When I started down this path of growth and self awareness nearly 12 months ago, I had no idea where it was going to take me. I didn’t know it was going to challenge me as much as it did. I didn’t know I was going to get worse before my life got better. But once you open the lock and walk through that door, you cannot un-open it.
And what I found since opening that door, I just want to keep challenging myself. I want to keep growing. I want to keep learning. But more importantly, I want make a huge difference and impact in this world.
It is addictive. The learning. The self-awareness. The next goal. then next challenge. All of it. It is all very addictive.
As a result my mind is going 100 km/h. So I have to ensure that I continue to communicate with those around me (especially those closest to me). If I don't I will leave them behind which will only end in disaster. Because of the excitement and desire of further fulfillment, I know it is really important to involve those around me.
Since going through my processes to allow me to deal with my child abuse and depression issues, my overall daily challenges have also changed. Instead of just trying to to survive from day-to-day, other little daily issues arrive that I’m not used to dealing with. This is all new to me. And though my new self-awareness is great, as a result, these new self-awareness issues have been a new challenge for me.

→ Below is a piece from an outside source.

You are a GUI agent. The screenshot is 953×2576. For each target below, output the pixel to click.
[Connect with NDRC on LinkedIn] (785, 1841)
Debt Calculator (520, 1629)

I look at it as if I have been playing football all my life. I developed all the skills to play the game and it allowed me to get through every day as best I could. All of a sudden I’ve been asked to play ice hockey. A totally different game, different skills, different rules, and yet I still have to get through same day with different challenges as best as I can.
That’s what the last six months or more has been like for me. It’s been a new game with new challenges. I’m just so grateful that the person I am playing my life game with is helping me with the rules and the new skills I need to develop.

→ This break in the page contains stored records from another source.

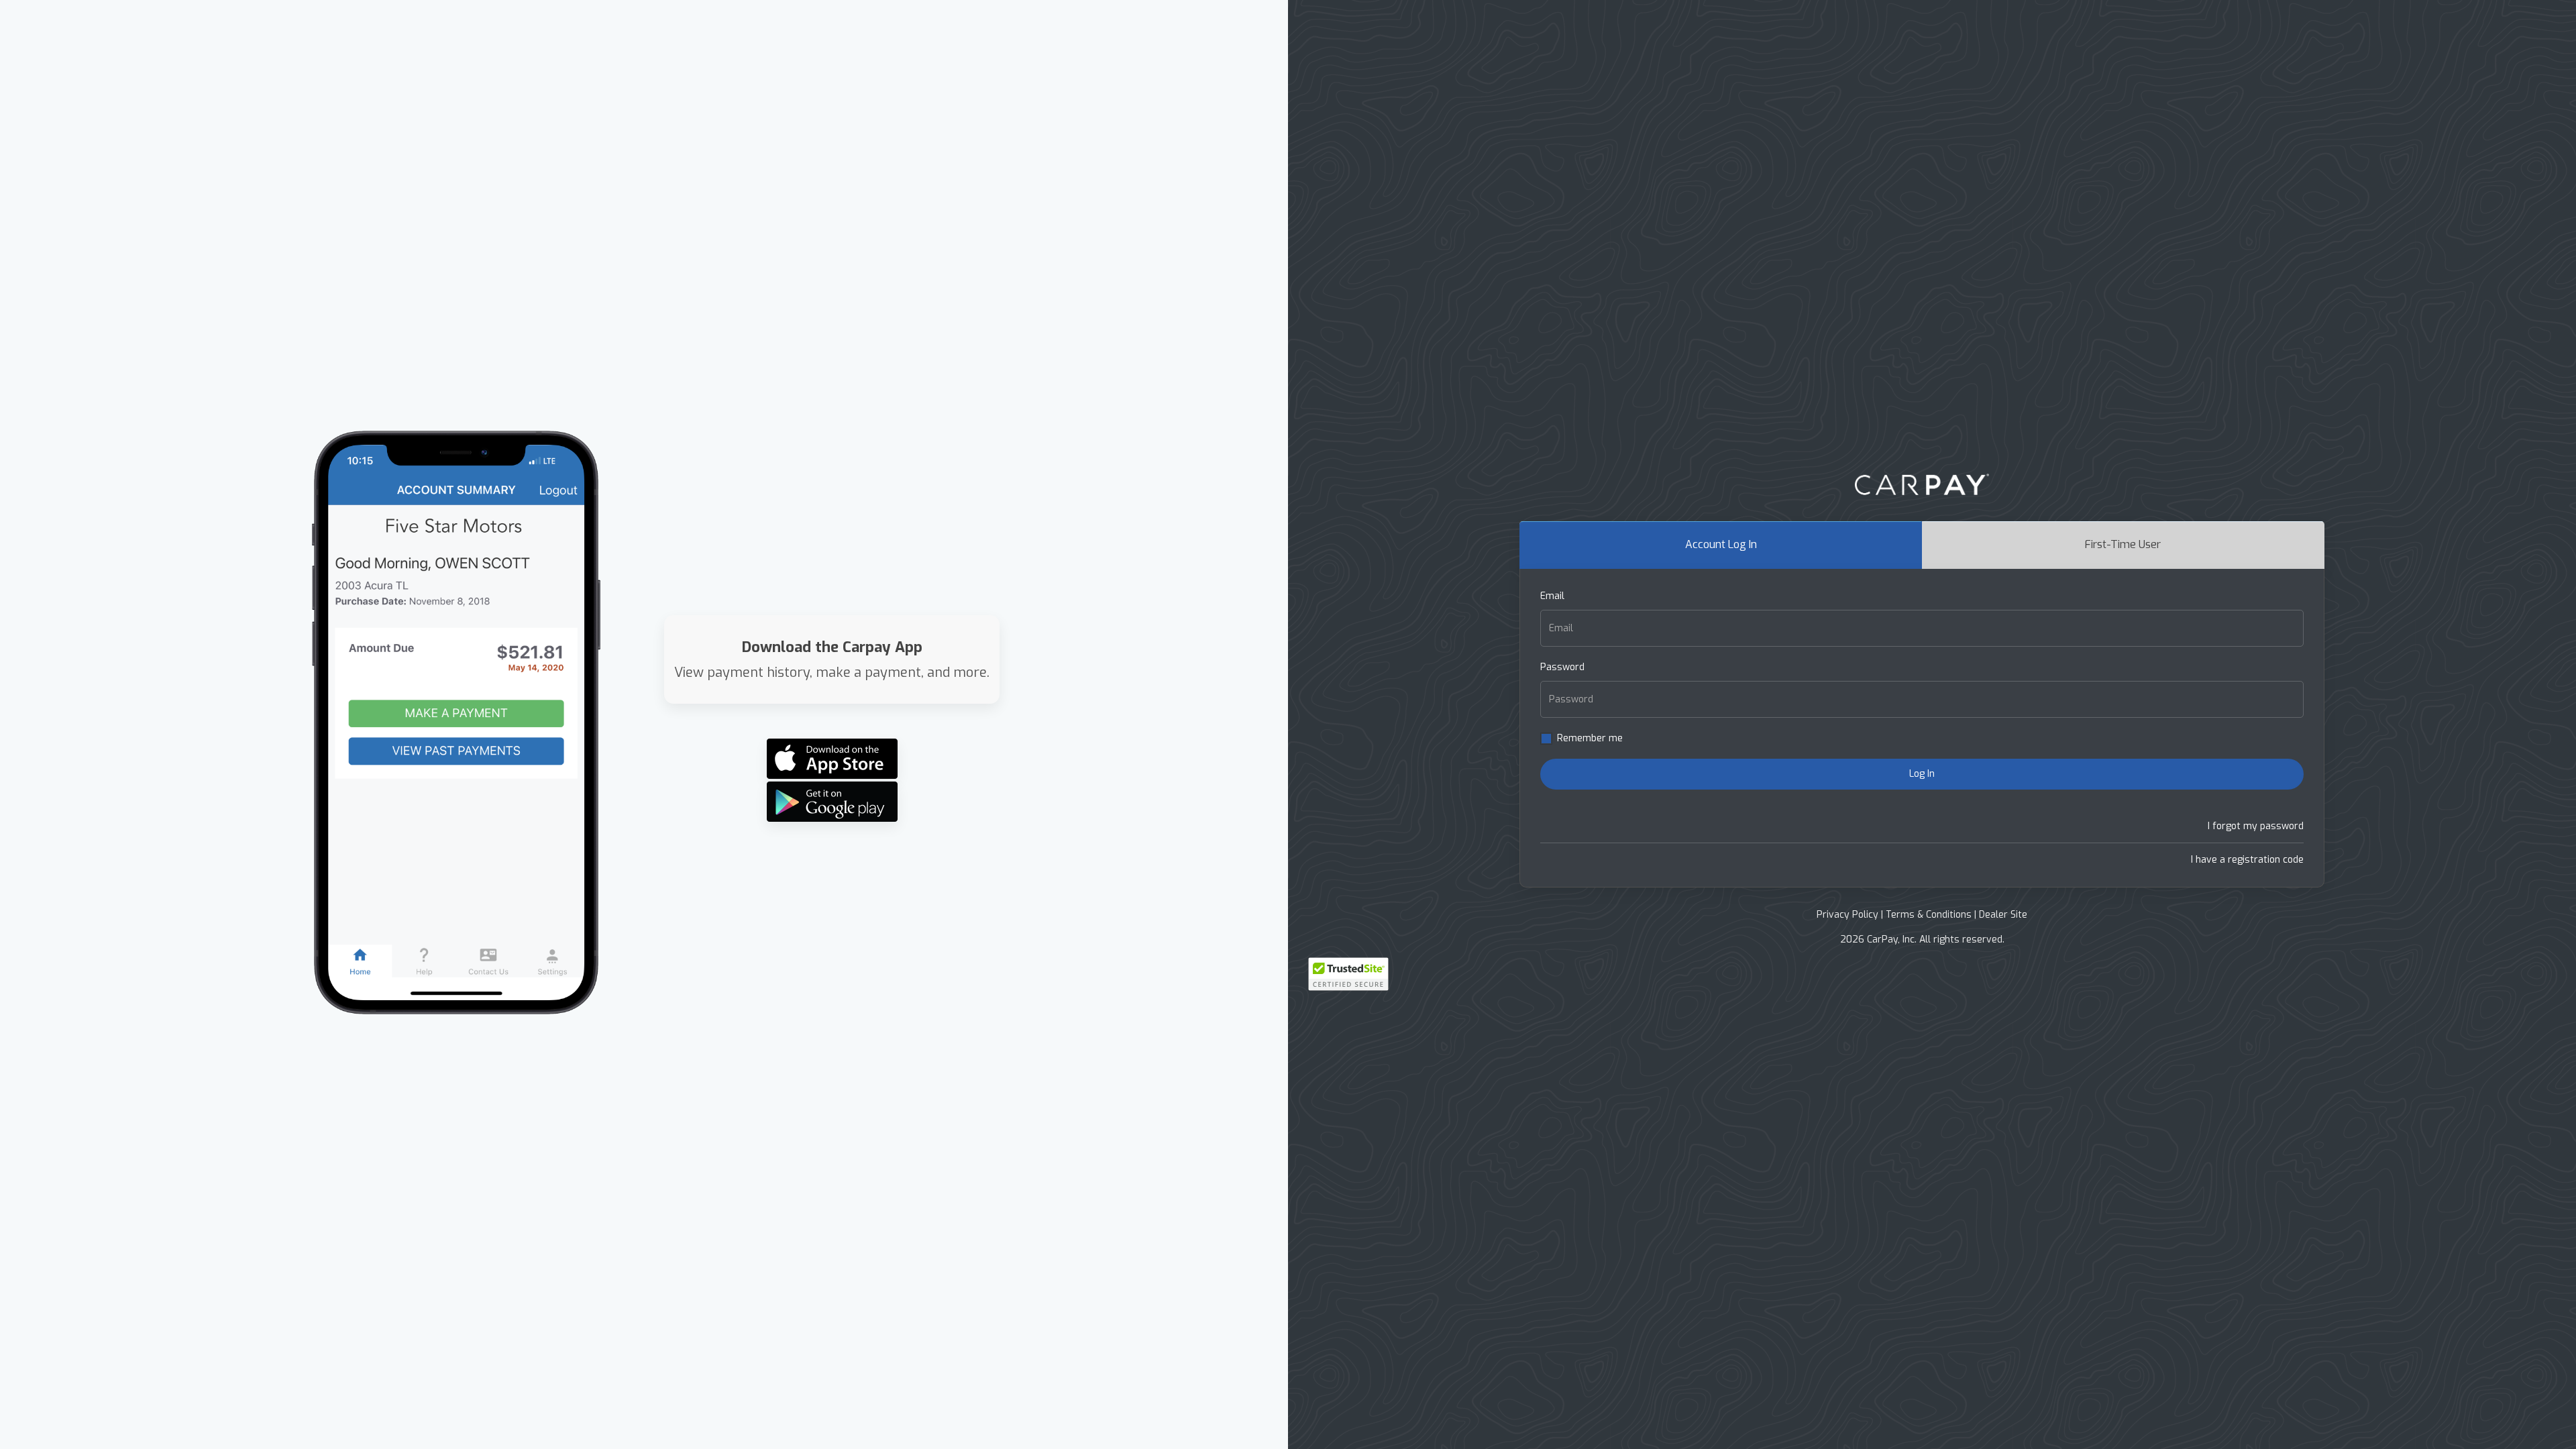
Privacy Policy (1847, 914)
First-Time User (2123, 544)
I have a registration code (2247, 859)
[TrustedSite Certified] (1348, 974)
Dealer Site (2003, 914)
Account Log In (1721, 544)
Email (1552, 596)
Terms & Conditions (1929, 914)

The most important skills needed in our game of life is communication, love, compassion, empathy, understanding, respect, trust and probably most importantly, listen.
To the blokes out there, it is alright to feel lost, challenged, misunderstood and vulnerable. OPEN UP and talk. Get rid of your pride and ego. Be prepared to take the first step. And listen.
Don't forget to take a step back and look at it from the other person’s perspective. It will help you see yourself in a different light and also help you grow. This will help you understand the other person more and it will assist you to develop an even greater depth in your relationship.
And the world needs a whole lot more of that.